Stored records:
──────────
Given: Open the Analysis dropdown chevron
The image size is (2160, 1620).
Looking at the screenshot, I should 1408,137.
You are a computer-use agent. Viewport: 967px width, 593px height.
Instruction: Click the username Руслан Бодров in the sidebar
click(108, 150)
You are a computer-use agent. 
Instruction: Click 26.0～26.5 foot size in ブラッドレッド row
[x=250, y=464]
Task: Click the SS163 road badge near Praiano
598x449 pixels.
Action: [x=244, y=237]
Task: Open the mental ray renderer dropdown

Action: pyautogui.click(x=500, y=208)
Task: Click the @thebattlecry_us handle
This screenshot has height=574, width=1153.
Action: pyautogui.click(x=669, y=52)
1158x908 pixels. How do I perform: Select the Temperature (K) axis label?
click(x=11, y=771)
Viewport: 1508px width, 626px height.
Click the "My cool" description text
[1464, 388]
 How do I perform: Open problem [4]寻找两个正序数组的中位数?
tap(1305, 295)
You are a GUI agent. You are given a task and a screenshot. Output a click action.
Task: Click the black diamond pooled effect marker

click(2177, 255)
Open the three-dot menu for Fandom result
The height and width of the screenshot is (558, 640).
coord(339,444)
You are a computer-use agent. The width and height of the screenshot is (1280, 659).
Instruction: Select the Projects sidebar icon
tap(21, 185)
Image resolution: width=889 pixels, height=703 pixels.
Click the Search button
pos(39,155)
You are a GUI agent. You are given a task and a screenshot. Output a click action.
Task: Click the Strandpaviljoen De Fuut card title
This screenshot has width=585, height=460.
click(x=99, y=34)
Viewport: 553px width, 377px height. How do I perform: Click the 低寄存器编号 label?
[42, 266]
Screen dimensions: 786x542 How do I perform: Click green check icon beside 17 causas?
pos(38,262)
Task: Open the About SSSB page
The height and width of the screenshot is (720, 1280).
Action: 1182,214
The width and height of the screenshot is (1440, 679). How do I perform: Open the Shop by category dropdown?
──────────
In your reply, restate exactly the lines from the start of the records above through the line holding "Image resolution: width=889", including both, and nothing else.

### Written solution
Given: Open the Analysis dropdown chevron
The image size is (2160, 1620).
Looking at the screenshot, I should 1408,137.
You are a computer-use agent. Viewport: 967px width, 593px height.
Instruction: Click the username Руслан Бодров in the sidebar
click(108, 150)
You are a computer-use agent. 
Instruction: Click 26.0～26.5 foot size in ブラッドレッド row
[x=250, y=464]
Task: Click the SS163 road badge near Praiano
598x449 pixels.
Action: [x=244, y=237]
Task: Open the mental ray renderer dropdown

Action: pyautogui.click(x=500, y=208)
Task: Click the @thebattlecry_us handle
This screenshot has height=574, width=1153.
Action: pyautogui.click(x=669, y=52)
1158x908 pixels. How do I perform: Select the Temperature (K) axis label?
click(x=11, y=771)
Viewport: 1508px width, 626px height.
Click the "My cool" description text
[1464, 388]
 How do I perform: Open problem [4]寻找两个正序数组的中位数?
tap(1305, 295)
You are a GUI agent. You are given a task and a screenshot. Output a click action.
Task: Click the black diamond pooled effect marker

click(2177, 255)
Open the three-dot menu for Fandom result
The height and width of the screenshot is (558, 640).
coord(339,444)
You are a computer-use agent. The width and height of the screenshot is (1280, 659).
Instruction: Select the Projects sidebar icon
tap(21, 185)
Image resolution: width=889 pixels, height=703 pixels.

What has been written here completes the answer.